[Opening THE INPUT section]

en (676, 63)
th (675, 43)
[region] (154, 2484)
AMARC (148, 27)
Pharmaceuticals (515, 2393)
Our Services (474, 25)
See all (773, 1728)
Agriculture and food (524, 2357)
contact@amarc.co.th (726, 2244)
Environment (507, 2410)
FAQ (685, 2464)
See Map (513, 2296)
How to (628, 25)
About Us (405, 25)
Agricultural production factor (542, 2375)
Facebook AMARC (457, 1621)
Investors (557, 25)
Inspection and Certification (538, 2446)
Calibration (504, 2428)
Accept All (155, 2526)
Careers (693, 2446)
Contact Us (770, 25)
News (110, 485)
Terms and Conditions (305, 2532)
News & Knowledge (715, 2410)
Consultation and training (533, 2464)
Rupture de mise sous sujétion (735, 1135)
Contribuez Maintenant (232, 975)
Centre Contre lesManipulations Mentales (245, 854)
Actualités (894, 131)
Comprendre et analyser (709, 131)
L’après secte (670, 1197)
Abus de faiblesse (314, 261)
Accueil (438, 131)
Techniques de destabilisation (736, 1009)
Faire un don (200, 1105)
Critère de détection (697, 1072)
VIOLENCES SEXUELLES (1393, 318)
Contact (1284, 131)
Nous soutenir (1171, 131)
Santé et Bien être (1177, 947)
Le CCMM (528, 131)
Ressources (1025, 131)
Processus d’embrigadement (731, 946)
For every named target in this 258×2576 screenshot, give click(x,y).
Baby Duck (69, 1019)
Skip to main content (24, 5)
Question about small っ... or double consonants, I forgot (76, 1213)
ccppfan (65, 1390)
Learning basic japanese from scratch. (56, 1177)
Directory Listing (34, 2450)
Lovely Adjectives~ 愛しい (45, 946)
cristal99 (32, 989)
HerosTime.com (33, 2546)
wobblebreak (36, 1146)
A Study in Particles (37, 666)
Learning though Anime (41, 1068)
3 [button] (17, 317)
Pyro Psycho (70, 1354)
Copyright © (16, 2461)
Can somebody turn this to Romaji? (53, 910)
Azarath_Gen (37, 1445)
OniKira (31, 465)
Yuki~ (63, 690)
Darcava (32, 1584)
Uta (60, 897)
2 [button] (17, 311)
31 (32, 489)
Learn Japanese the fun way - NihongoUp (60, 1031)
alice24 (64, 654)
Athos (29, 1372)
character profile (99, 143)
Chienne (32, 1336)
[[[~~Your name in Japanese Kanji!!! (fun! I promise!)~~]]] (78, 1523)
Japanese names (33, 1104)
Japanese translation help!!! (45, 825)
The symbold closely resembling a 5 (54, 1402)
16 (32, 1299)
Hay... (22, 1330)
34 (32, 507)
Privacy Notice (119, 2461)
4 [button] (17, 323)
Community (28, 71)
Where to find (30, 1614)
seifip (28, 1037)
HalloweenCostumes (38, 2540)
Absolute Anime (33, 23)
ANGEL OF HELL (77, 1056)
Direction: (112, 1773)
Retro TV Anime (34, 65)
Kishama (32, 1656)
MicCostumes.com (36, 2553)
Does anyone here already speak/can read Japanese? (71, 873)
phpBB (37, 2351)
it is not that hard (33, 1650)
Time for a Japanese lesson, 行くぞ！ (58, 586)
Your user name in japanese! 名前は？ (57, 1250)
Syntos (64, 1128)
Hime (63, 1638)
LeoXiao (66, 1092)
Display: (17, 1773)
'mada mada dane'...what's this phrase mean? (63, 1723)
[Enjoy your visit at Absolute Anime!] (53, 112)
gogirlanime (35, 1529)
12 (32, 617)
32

[Closing THE INPUT section]

- [TASK PROMPT]
What is needed is every line from the beginning of the data up to and including the line with "Investors (557, 25)", given again word for word.

- [RESPONSE TO THE EXERCISE]
en (676, 63)
th (675, 43)
[region] (154, 2484)
AMARC (148, 27)
Pharmaceuticals (515, 2393)
Our Services (474, 25)
See all (773, 1728)
Agriculture and food (524, 2357)
contact@amarc.co.th (726, 2244)
Environment (507, 2410)
FAQ (685, 2464)
See Map (513, 2296)
How to (628, 25)
About Us (405, 25)
Agricultural production factor (542, 2375)
Facebook AMARC (457, 1621)
Investors (557, 25)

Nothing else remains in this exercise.